=== Section Start ===

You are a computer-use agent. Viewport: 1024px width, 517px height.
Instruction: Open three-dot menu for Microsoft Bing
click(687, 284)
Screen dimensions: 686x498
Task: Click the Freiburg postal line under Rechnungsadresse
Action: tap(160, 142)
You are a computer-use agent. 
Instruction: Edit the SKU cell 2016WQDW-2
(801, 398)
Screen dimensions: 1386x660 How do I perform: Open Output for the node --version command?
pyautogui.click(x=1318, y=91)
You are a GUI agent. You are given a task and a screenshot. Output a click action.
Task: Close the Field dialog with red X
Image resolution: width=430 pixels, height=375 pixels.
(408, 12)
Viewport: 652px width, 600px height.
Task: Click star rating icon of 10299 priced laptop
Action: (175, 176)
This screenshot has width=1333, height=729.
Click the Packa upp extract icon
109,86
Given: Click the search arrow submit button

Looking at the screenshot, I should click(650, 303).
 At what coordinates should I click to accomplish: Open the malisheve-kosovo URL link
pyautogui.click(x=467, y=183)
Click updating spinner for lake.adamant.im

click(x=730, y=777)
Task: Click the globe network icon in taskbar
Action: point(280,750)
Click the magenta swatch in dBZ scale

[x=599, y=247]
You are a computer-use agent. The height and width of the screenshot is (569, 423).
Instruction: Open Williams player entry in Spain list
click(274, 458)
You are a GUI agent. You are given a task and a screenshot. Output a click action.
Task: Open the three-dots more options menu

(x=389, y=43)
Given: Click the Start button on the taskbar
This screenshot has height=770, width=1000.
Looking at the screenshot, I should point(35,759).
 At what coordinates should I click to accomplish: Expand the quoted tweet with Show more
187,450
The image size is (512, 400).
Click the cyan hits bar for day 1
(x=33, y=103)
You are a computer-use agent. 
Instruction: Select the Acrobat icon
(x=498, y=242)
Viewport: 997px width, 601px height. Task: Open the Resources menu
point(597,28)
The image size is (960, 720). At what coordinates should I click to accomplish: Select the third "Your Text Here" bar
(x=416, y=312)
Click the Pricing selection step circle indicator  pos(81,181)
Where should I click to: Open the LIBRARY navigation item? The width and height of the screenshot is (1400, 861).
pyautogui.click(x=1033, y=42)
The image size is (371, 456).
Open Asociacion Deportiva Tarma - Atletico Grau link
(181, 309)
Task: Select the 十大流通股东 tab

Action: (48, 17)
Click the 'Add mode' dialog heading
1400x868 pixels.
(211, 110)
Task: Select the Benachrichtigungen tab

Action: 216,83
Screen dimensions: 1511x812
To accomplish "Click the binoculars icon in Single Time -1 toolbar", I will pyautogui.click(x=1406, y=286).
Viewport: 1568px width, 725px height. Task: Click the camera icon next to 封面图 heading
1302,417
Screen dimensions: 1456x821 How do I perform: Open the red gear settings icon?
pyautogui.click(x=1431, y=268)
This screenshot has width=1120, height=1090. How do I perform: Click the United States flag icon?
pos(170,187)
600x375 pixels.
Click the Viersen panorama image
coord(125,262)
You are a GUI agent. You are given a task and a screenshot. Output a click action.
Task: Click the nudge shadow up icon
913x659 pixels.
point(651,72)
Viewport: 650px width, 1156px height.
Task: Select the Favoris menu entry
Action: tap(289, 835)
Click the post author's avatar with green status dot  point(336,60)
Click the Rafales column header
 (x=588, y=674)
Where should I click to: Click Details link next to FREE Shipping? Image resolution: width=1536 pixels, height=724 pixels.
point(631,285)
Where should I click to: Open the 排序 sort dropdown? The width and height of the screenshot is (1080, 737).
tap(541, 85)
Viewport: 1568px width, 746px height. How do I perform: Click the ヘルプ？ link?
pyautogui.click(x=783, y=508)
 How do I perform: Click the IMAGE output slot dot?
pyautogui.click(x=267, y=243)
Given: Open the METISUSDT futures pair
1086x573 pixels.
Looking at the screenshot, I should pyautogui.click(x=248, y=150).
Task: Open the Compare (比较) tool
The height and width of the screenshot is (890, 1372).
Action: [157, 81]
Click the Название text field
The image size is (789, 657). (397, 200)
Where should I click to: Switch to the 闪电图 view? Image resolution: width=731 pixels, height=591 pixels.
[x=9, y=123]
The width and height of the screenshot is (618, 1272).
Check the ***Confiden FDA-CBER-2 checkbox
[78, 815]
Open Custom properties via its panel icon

=== Section End ===

Required action:
Which lines contain "computer"? Copy each of them from the listing.

Task solution:
You are a computer-use agent. Viewport: 1024px width, 517px height.
You are a computer-use agent. 
You are a computer-use agent. The height and width of the screenshot is (569, 423).
You are a computer-use agent. 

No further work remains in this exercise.